Message withdrawn at poster's request.

Thistledew · 30/01/2011 17:56

unclefred- if she has indefinite leave to remain then she will not lose that, but neither would she be dependent on her husband to get a passport (she could get one three years after gaining indefinite leave in her own right rather than one year as a spouse).

The length of time she has been here would not necessarily mean she has indefinite leave to remain. It may be completely irrelevant to her situation, but also it may be something that is really worrying her and that she is anxious to reveal, even to her friends.

ThePosieParker · 30/01/2011 19:04

They have children and so she can stay, didn't thstcguy get to stay after running someone over because of his children?
Women's aid can help.

unclefred · 30/01/2011 19:53

Honestly the immigration issue is just a red herring, that was a while ago I was just trying to illustrate that she was always finding reasons not to leave.

I spoke to her just now on the phone, I said that she is in a strong position and she shouldn't let her mother-in-law (previously she said to her when she complained about being hit by her husband 'well he said sorry afterwards didn't he?') and husband bully her, and she had a lot of rights.

She said she didn't want to be fighting with them she just wanted to do it nicely. I told her that her husband is a dickhead and that he's not going to change and if she goes a long with what he says she's going to end up in a poor position, because he's not going to agree to anything. She said she didn't want to go to court and she didn't want to ruin her husband's life by airing his drug problems in court and I told her it was all private.

She said she didn't want to ruin her children's life by taking them out of school, I told her she should call Women's Aid and she said she had but nobody answered.

I told her she should go home and leave with the kids when she got the chance, and she didn't seem keen on that so I said she should tell him that she's leaving and taking the kids with her. My wife pointed out to this that she doesn't have anywhere to go (she lives in Buckinghamshire).

I said that he's never going to change and that she needs to leave, but I doubt she will. She said she would go and see the CAB but I told her it was probably a waste of time.

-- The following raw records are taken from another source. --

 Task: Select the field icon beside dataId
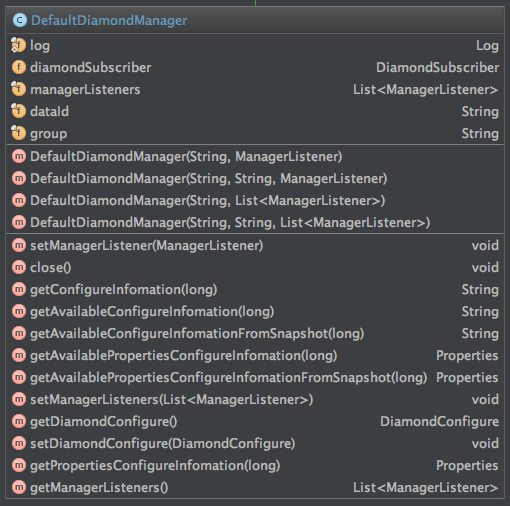click(x=18, y=111)
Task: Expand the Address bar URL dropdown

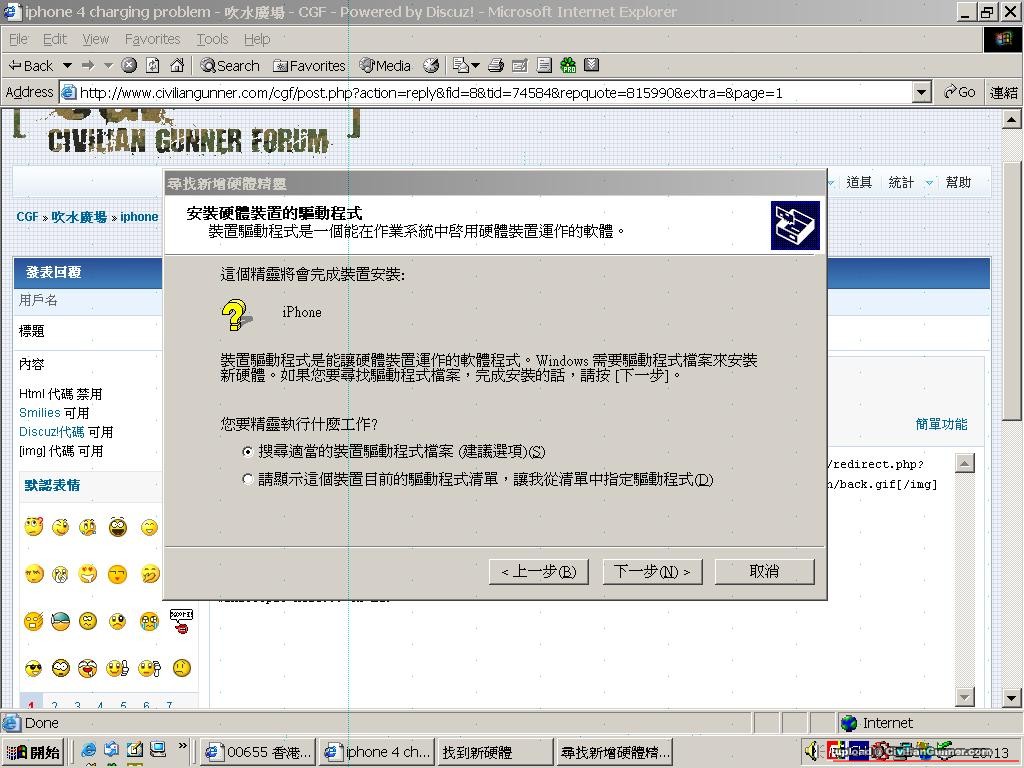Action: coord(921,92)
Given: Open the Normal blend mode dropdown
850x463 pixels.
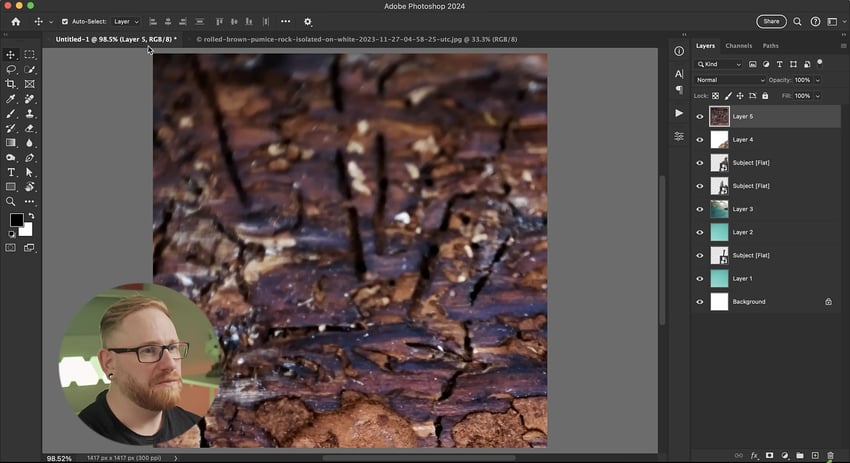Looking at the screenshot, I should pos(730,80).
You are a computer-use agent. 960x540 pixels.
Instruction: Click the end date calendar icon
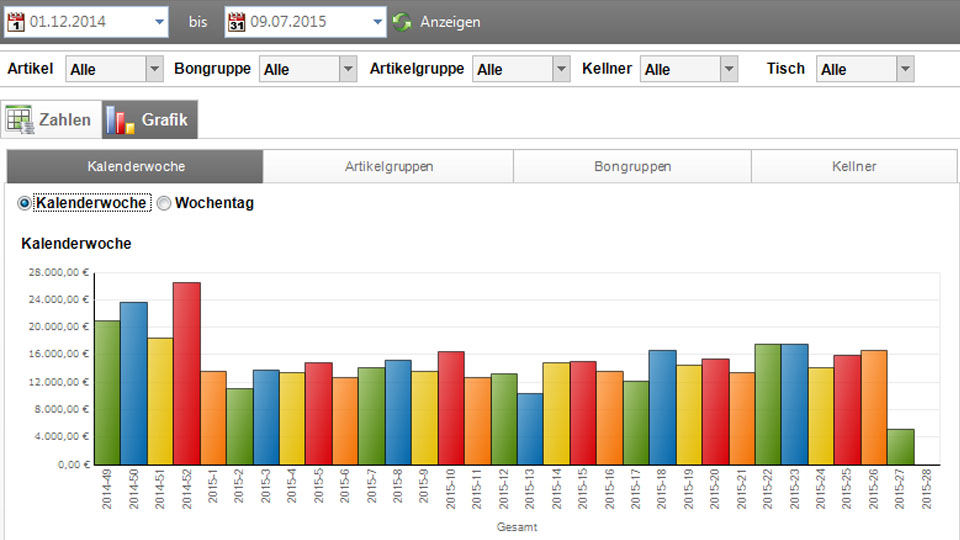point(236,22)
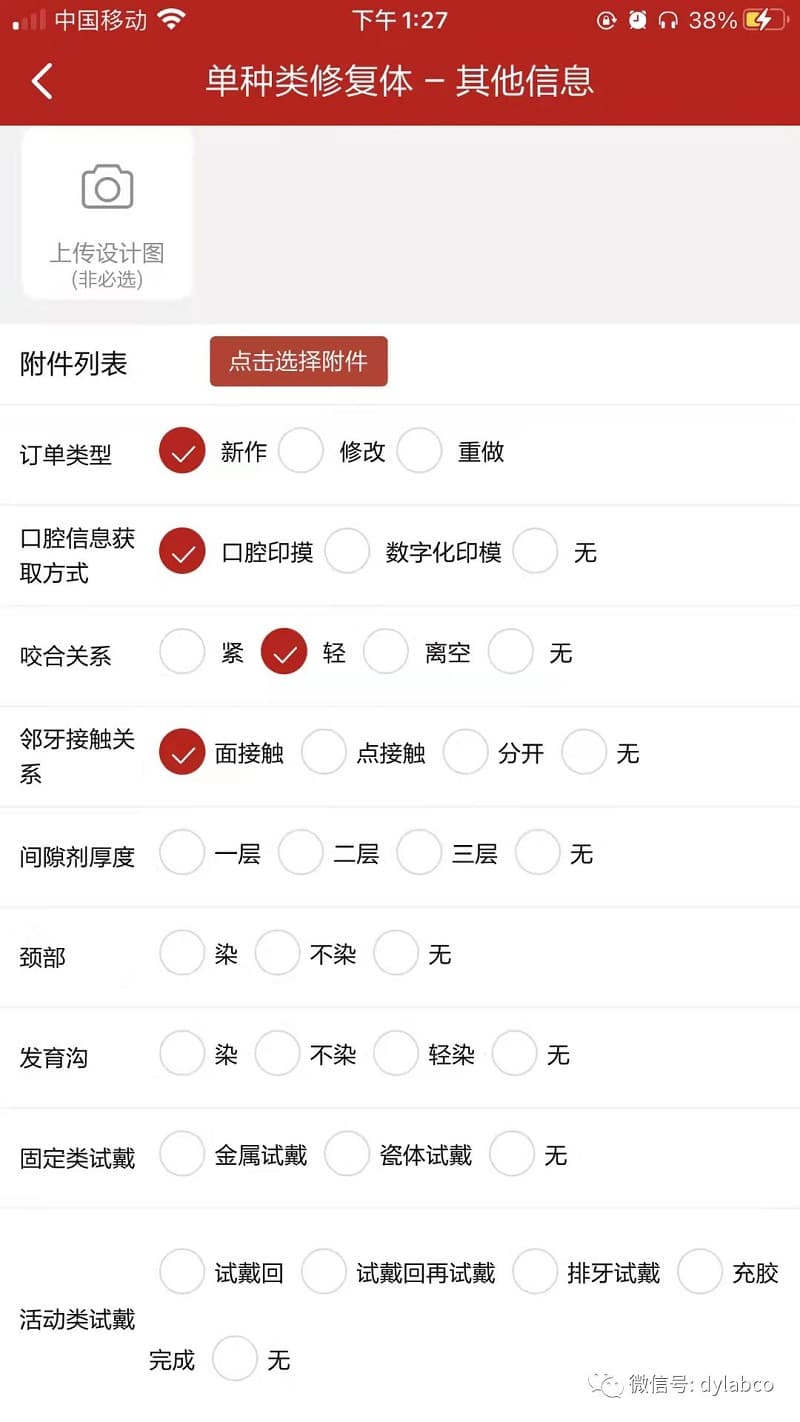This screenshot has width=800, height=1422.
Task: Tap the Wi-Fi status icon
Action: (172, 20)
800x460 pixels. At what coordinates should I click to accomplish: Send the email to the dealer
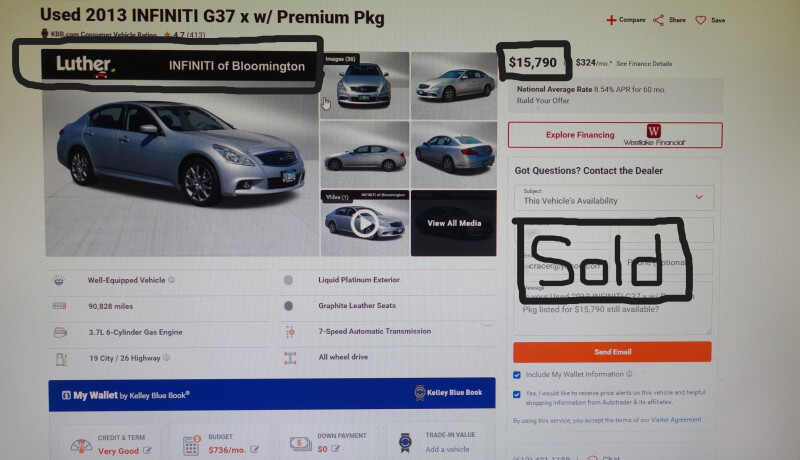612,352
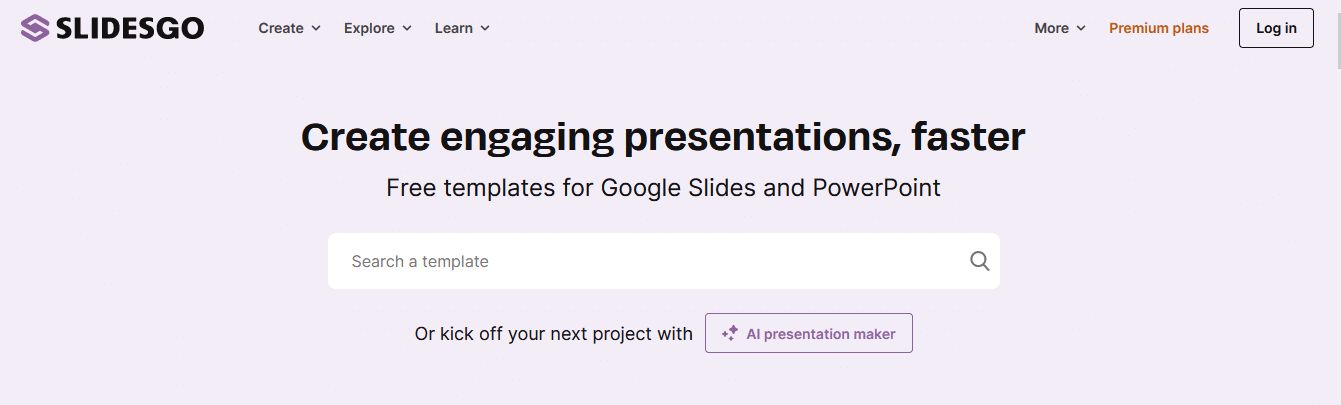Image resolution: width=1341 pixels, height=405 pixels.
Task: Click the magnifying glass search icon
Action: click(979, 261)
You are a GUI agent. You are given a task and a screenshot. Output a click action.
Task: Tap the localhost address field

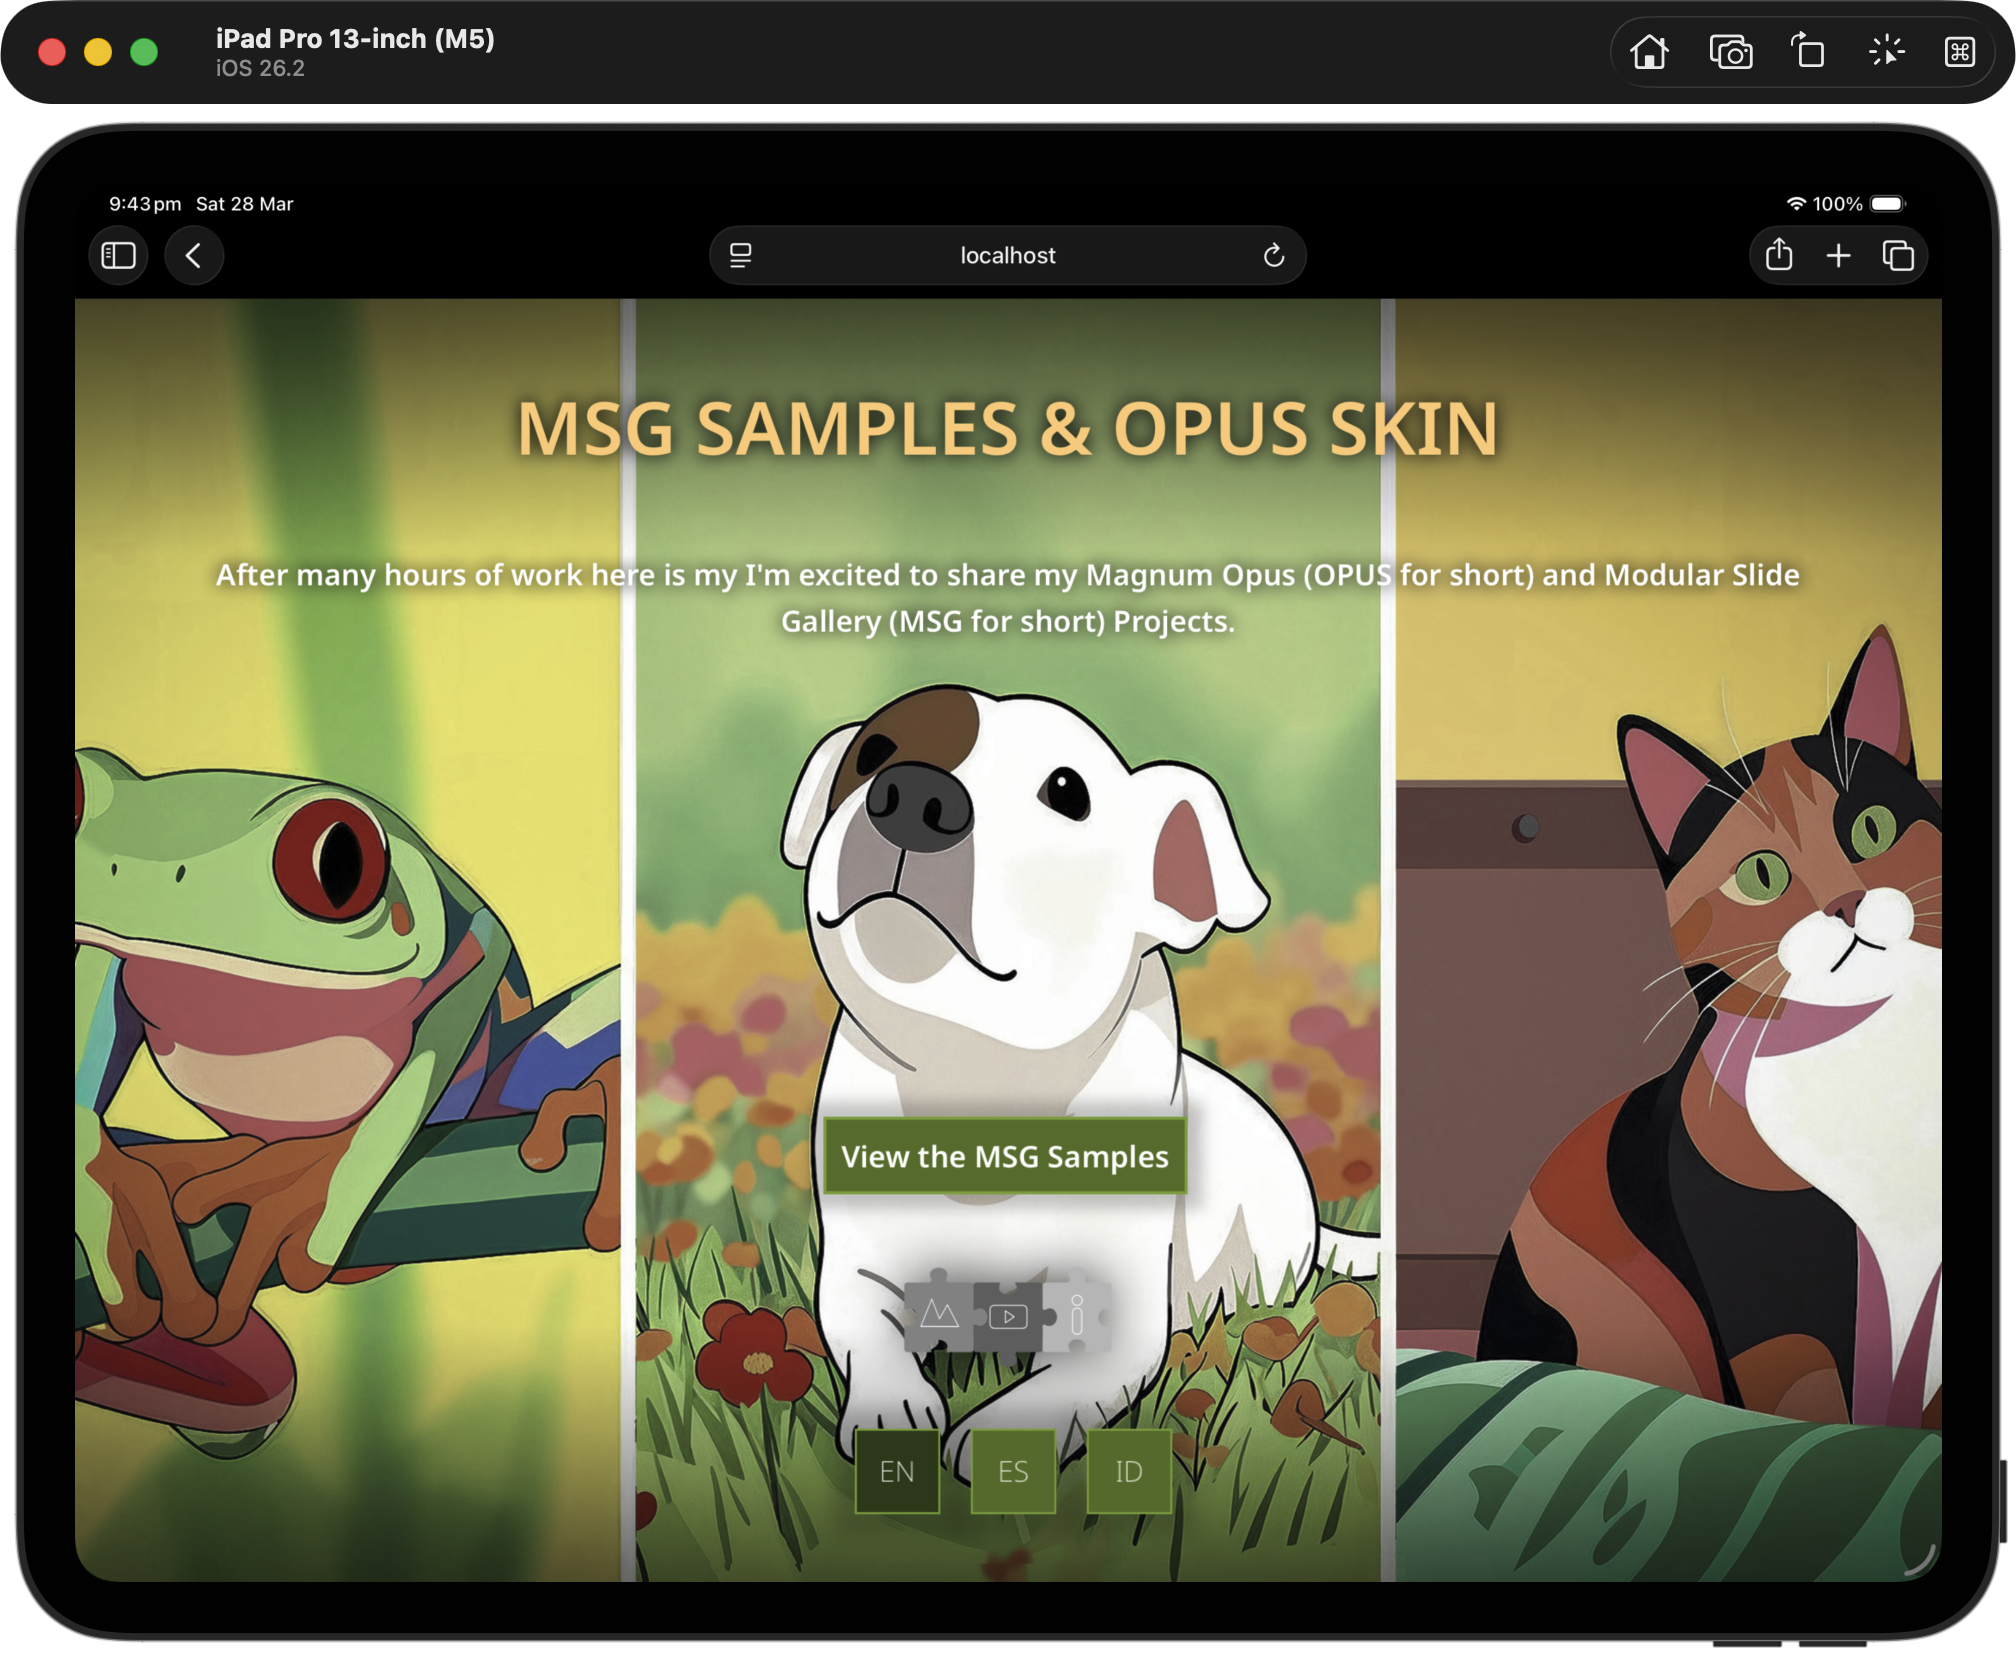coord(1007,256)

My wife spoke to her this morning and she said that she'd asked my wife 'you won't hate me if I leave my kids with my husband?' (basically she's so reluctant to get in a confrontation with them that she seemed to think she would have to leave on her own and she asked me 'would I be able to see my kids every day?'; also she says she doesn't want to be thought of as a gold-digger, because that's what they were saying she was). Apparently what happened is after the last beating/strangling/whatever she told her husband that she was giving him a last chance. But when she went out with my wife a couple of days ago to London, she said she'd be back by lunchtime but actually it was 3pm and he got angry and asked who she'd met there and when she said nobody he didn't believe her and said she was a liar, and basically this precipitated him telling her to leave.